In a recent study published in Emerging Infectious Diseases, researchers developed an innovative method to diagnose respiratory viral infections (RVIs) in children using discarded facial tissues.
RVIs are common in children of all age groups, necessitating their early detection. They typically manifest as common colds and rhinorrhea with no fever but acute respiratory distress (ARD) in severe cases, resulting in death. Besides their clinical effects, RVIs are a major economic burden on healthcare. However, the worst is that doctors too often prescribe antibiotics for RVI treatment, so they have become a reason for increasing antimicrobial resistance.
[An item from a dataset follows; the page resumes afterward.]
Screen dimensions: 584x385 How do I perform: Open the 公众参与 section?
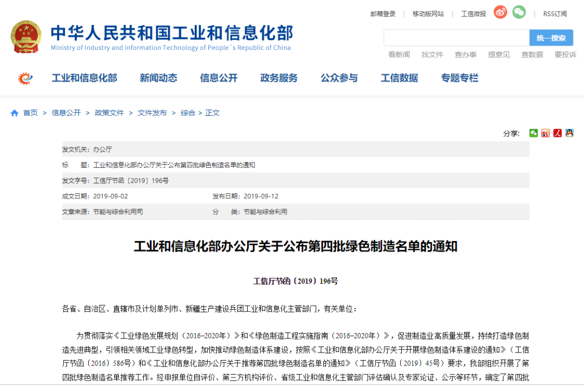tap(339, 78)
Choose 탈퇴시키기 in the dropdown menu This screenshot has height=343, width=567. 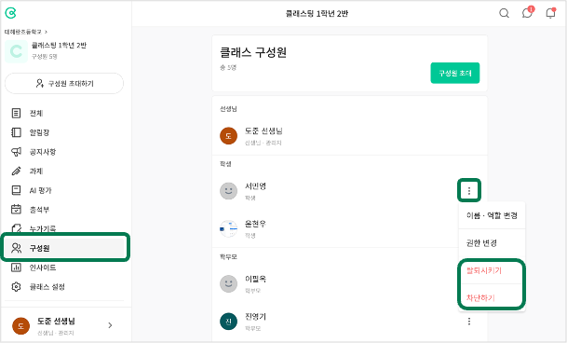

With the advent of severe acute respiratory coronavirus 2 (SARS-CoV-2), it seems like some respiratory viruses could circulate all year round. However, most circulate more in winter when temperature and behavioral patterns favor their dissemination. Overall, research has not fully revealed the pattern of respiratory virus circulation.
However, advancements in the molecular biology domain have enabled their early detection. Several commercial assays with automated approaches easily detect common respiratory viruses. However, it is still challenging to correctly identify pathogens in RVIs. If that becomes feasible, it would have several advantages; it could help doctors limit the use of antibiotics and prevent onward transmission to the community and nosocomial infections.
Most patients consider nasal swab sampling invasive, though it most reliably fetches accurate results. The only limitation is that technicians do not extensively test these samples for all common respiratory viruses. Another problem is these samples are difficult to collect from children. Blaschke et al. first proposed using facial tissues to diagnose RVIs in children; their method attained 84% sensitivity (satisfactory); however, nasal aspirate, a more sensitive sample type, is still widely used for RVI diagnoses in children.
About the study
In the present study, researchers collected used tissues from two communities (daycare center and preschool) of children once a week for a year (pooled data) to document RVIs in different settings. In the first study, they collected all tissues from the daycare facility with 40 children in the age group of under 19 months to up to four years. The preschool had 20 students in each class, between three to four years of age.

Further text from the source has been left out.